Reference no: EM133024999
Imagine you are a former international economic developer who, due to several major financial successes in your earlier years of involvement in economic development in Brazil (now one of the fastest developing countries in the world), is looking for your next project that will help develop another developing country through a sustainable business. A quick return on your investment, while important, is not the top priority. You are more interested in the long-term results, and you have a lot of freedom in where you want to go next because you do not have other investors to hold you accountable. According to your accountant, you have $150 million sitting in one of your bank accounts from a previous project success that will be available for your next economic development project.

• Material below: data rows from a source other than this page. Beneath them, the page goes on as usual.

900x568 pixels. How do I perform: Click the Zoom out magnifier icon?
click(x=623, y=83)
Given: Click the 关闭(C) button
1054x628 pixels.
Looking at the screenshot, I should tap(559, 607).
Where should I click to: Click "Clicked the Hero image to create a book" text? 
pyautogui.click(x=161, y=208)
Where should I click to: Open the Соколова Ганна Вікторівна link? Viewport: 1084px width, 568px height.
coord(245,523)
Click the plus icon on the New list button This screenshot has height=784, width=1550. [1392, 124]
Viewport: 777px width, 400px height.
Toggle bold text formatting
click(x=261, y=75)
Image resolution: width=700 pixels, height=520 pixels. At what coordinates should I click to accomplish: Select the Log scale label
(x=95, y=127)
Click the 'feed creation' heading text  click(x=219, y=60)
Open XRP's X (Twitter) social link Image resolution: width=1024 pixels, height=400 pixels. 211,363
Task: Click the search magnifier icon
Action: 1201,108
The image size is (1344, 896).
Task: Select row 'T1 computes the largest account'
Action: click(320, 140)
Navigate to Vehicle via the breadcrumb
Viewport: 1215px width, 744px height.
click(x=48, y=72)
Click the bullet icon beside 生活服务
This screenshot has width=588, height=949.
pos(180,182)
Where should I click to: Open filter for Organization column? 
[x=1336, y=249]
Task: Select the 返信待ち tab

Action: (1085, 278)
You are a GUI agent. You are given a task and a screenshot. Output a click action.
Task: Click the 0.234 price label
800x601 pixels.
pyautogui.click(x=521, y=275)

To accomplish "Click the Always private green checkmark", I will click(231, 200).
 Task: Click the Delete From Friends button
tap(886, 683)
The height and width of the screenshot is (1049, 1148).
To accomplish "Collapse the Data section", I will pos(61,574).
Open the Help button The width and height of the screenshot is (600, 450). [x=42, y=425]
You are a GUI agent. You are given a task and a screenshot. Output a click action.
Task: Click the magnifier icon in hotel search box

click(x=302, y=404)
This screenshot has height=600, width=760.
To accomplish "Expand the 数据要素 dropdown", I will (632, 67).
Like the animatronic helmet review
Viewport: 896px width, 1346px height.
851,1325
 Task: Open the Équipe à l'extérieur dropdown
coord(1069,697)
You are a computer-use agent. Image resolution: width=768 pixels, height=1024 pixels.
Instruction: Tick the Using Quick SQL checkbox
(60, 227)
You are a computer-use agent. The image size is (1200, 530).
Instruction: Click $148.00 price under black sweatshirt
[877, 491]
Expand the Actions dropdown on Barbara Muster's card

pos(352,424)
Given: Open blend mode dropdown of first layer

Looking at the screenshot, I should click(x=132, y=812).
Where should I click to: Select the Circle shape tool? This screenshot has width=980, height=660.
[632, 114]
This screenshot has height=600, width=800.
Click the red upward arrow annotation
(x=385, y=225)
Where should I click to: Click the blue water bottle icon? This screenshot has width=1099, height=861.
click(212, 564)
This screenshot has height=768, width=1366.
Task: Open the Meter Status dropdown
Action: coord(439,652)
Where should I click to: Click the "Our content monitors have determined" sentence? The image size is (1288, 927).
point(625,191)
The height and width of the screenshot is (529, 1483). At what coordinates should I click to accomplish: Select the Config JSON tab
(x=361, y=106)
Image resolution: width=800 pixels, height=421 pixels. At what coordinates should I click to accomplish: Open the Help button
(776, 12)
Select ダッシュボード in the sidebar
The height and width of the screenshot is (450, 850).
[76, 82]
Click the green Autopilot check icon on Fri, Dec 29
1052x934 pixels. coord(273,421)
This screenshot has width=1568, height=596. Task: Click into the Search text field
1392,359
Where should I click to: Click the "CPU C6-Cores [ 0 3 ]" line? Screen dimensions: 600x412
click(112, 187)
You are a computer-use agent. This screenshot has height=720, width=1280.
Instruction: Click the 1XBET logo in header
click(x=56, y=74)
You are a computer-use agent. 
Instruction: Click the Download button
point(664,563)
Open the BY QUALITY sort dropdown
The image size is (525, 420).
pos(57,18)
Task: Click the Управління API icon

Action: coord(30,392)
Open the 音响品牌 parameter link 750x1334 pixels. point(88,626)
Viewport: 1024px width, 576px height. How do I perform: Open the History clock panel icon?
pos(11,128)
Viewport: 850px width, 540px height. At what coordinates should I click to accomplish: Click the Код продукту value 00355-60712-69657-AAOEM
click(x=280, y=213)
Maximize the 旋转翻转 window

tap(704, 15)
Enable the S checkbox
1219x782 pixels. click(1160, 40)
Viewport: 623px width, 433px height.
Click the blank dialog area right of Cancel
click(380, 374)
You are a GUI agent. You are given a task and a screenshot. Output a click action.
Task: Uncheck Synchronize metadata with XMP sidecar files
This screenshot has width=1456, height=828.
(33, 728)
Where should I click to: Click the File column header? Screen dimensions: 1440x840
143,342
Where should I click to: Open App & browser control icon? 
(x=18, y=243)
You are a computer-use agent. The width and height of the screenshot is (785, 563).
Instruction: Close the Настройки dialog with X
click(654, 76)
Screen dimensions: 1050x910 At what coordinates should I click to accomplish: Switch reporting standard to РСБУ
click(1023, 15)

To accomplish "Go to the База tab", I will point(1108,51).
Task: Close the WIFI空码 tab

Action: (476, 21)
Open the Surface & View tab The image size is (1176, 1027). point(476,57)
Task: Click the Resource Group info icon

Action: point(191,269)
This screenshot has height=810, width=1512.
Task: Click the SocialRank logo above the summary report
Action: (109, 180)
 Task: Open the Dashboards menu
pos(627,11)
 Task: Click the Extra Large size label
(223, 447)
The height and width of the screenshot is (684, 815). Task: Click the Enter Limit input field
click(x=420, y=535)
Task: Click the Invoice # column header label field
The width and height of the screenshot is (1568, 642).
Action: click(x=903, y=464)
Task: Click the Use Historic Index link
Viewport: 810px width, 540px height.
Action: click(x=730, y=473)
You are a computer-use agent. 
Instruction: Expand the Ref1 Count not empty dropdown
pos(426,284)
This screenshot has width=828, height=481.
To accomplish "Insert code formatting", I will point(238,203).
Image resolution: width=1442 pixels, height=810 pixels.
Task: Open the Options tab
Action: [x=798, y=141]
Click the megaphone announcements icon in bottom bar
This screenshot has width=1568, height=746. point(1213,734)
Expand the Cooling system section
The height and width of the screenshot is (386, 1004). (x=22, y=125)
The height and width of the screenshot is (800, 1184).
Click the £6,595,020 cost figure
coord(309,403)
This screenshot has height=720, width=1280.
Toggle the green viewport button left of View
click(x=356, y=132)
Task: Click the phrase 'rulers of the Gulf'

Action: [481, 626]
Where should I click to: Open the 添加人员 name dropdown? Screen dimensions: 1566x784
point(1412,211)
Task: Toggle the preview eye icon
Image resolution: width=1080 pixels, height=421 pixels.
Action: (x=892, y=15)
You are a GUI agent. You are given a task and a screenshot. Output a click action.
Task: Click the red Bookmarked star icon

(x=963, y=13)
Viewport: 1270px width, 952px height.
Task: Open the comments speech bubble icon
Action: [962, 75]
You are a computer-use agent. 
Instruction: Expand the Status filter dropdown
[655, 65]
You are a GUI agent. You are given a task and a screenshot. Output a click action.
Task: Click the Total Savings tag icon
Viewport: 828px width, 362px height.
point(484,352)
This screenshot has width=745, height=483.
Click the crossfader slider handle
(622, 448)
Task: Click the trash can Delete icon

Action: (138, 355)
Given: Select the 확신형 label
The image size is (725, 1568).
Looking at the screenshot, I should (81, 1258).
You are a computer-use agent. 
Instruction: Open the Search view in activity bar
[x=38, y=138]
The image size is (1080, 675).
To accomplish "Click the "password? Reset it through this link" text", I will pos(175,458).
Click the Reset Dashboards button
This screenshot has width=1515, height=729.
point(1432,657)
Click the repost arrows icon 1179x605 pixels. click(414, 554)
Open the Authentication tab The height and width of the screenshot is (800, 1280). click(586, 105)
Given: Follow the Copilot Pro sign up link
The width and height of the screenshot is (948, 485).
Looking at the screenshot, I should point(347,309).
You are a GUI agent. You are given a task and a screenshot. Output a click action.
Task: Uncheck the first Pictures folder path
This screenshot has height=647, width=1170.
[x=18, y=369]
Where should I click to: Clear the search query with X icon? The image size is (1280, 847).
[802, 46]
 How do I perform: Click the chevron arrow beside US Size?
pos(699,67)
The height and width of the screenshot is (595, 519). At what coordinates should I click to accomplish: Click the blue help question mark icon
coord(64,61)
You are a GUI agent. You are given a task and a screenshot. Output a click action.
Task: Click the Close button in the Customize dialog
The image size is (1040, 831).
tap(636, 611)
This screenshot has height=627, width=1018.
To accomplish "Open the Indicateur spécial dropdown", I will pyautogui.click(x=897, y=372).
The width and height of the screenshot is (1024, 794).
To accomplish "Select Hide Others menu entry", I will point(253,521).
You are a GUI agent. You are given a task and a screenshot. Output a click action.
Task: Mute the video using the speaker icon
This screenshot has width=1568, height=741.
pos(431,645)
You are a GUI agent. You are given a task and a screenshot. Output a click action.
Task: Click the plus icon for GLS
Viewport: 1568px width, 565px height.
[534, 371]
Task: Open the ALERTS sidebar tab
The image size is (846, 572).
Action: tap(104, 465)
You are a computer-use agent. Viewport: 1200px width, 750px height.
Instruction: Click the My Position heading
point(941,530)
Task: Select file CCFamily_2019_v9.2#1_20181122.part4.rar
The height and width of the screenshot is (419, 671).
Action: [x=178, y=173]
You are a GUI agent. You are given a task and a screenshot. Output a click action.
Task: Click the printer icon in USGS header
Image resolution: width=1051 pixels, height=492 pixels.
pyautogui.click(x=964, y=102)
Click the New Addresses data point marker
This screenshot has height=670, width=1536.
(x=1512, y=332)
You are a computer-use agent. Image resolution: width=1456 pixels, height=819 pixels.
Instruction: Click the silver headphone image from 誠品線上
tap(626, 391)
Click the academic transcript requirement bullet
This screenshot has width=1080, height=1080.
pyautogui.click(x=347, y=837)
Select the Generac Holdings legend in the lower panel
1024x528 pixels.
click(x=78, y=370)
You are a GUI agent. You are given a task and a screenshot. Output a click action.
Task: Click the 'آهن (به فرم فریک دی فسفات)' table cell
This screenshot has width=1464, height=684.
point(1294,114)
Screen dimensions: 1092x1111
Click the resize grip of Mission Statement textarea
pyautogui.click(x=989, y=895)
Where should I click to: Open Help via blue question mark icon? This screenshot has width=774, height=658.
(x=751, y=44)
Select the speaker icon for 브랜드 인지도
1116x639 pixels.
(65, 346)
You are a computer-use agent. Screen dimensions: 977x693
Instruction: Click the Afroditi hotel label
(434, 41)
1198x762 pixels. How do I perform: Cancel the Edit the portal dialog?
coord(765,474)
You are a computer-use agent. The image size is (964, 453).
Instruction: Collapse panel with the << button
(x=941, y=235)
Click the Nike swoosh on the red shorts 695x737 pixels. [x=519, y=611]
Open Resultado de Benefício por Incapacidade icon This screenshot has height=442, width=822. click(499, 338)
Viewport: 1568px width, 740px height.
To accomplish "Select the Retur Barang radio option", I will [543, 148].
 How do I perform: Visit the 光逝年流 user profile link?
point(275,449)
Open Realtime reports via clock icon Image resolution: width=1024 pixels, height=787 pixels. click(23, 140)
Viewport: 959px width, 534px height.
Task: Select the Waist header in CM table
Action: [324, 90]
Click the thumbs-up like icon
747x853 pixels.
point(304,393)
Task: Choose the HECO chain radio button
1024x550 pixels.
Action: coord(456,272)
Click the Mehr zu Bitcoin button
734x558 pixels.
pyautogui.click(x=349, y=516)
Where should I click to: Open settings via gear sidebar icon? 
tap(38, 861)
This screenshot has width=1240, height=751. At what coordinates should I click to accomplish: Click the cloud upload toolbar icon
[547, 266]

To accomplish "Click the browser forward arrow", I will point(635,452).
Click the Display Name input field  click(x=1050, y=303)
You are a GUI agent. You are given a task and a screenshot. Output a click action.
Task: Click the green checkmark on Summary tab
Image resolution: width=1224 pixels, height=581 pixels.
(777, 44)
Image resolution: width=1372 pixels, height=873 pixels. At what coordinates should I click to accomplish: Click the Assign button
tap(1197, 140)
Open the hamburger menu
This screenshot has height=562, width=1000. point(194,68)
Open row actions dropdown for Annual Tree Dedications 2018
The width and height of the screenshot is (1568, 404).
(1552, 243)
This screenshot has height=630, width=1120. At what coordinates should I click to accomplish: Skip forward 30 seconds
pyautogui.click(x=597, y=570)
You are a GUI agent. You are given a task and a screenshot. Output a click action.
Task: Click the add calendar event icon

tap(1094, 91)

In fact, you were advised to invest the money so you could minimize tax on capital gain. You want to create a sustainable business with the intent of turning over the financial ownership to the local people and perhaps even add another half billion to your bank account when this happens in 10-15 years.
Part I:
Identify two developing countries that appear to be culturally diverse as candidates for your potential investment. Compare the culture of these countries using Hofstede's cultural dimensions model as a framework (https://www.hofstede-insights.com/product/compare-countries/). Compare the countries using the Hofstede scores along the cultural dimensions. Be succinct with your comparison. Rather than repeating what has been found and said by Hofstede, synthesize and highlight the main differences across these two cultures. Specifically, indicate how cultural differences in the various cultural dimensions influence (a) the economic climate in each country, (b) the potential for future economic development in each country, and (c) the approach for conducting business in each country.
Part II:
What makes these developing countries appealing to you as an investor interested in international economic development? What industries would you possibly consider? What reservations might you have in investing in either of these countries? Keep in mind, the macroeconomic impact of this FDI (foreign direct investment) can be huge for the country in which you decide to invest. It is estimated that the $150 million will have a $1.2 billion to $1.5 billion impact on the local economy through the creation of many new jobs, spending on infrastructures, taxes paid to the government, etc. It will no doubt be a major economic undertaking, but the success of this new venture will bring you much joy and a sense of fulfillment. Your investment will also encourage other like-minded investors to join force with you in making similar investments. This in turn will expedite the economic development of that country.